The input
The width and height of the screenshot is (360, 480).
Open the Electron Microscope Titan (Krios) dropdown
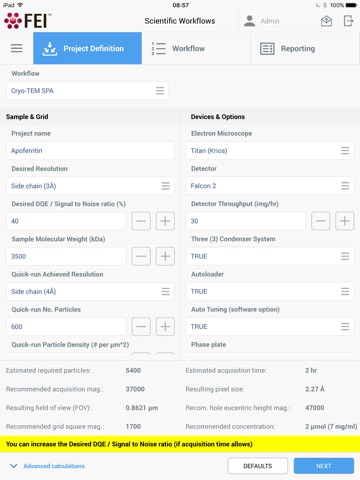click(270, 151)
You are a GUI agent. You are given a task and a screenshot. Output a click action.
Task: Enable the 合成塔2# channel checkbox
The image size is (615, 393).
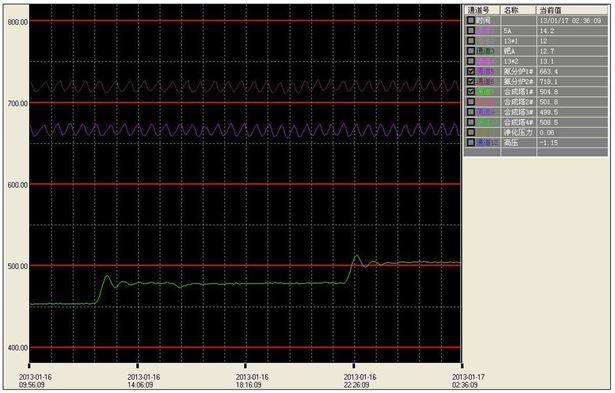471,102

* * *

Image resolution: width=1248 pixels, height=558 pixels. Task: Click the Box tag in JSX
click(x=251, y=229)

Task to complete
Report back every line of the entries in which "screenshot" occurs.

Task response
The width and height of the screenshot is (360, 480).
You are a GUI agent. You are given a task and a screenshot. Output a click action.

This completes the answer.